Some of the most beautiful art in the world has been preserved in India. We absolutely love the heritage of this richly layered culture, oftentimes called the cradle of civilization.
Blockprinters Group (Jaipur)
These craftswomen are located outside of Jaipur, India - a city whose founders were enlightened patrons of the arts and crafts. Nature centers their process: the wooden hand block is the most organic printing device, and dyeing with vegetable colors is a non-toxic coloring technique that goes back centuries.
Camel Bone Carvers Collective (Gujarat)
A camel bone artisans collective. The highly skilled craft of camel bone artistry is one of the most intricate art forms indigenous to India, dating back centuries when ornaments were prepared from animal bones and horns. Artisans practicing this Awadhi style craft require mastering dexterity in using miniature ‘tilli’ tools and painting techniques. The camel bones are collected from deceased camels and cut into different sizes, according to the project requirements, in an airy workshop.
Jat Weaving Collective (Gujarat)
Female weavers form a weaving collective in the Jat community in the Banni Grassland Reserve in northwestern India. Mirror work produced by this community is influenced by motifs and designs that have long been integrated into the culture and heritage of traditional Indian textile handicrafts. Craftswomen and men in this region are highly skilled in mirror work production and embroidery, often completed as heavy patchwork quilts.
Jodhpur Iron Mold Workers (Jodhpur)
A team of craftswomen and men hand pour iron into clay molds in their large iron workshop in Jodhpur, India. Dating back to the Bronze Age, ironworking in India dates from approximately 3000 BCE.

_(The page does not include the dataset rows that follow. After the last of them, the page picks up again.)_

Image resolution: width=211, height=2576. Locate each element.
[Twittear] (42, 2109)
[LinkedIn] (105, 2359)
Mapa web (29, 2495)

Kutch Craftswomen Collective (Gujarat)
Kutch craftswomen work as part of a cooperative of 1200+ rural artisans from 11 ethnic communities across 65 villages in arid interiors of Kutch, India. Providing socioeconomic empowerment to women, the collective preserves traditional Kutch embroidery - a beautiful and heavily detailed form of Indian traditional embroidery which originates from the Kutch region of Gujarat in North Western India. The embroidery techniques comprise a combination of stitches and mirrors, or ‘abhla.’ These small mirrors and sometimes even beads are used along with embroidery, placed decoratively along geometric patterns.
- Myrthi Embroidered + Mirrored Silk Jewelry Pouch
- Anika Embroidered + Mirrored Raw Silk Clutch
- Alisha Beaded + Mirrored Silk Cross Body Bag
- Aesha Silk Tassel + Mirror Cross Body Bag
- Amoli Linen Tassel + Mirror Round Cross Body Bag
- Amara Embroidered + Mirrored Jewelry Pouch
Marble Artisans (Jodhpur)
A team of artists who chisel marble figurines in Jodhpur, India in an airy workshop. The hand stone-carving tradition is especially strong in Rajasthan, where you can admire highly refined sculptures at every turn. Hand chiseling allows artisans to work in slow progression to create a beautiful piece of art as an expression of their heart - a display of the divine that lives within all of us.
Rajasthan Weavers (Jodhpur)
The female weavers of the Rajasthan Weavers group hand weave textiles that preserves the art of weaving, which has been in India for hundreds of years, popularized during the 1400s when European households ordered rich tapestries be produced. Jodhpur is located in Rajasthan, India known for its brightly hued palacial cities of blue and pink. The use of cotton, linen, wool, and cashmere follows the traditional method of dhurrie weaving, adapted to modern usage and woven on a power loom using naturally collected fibers or wool, originally from the Kashmir goat.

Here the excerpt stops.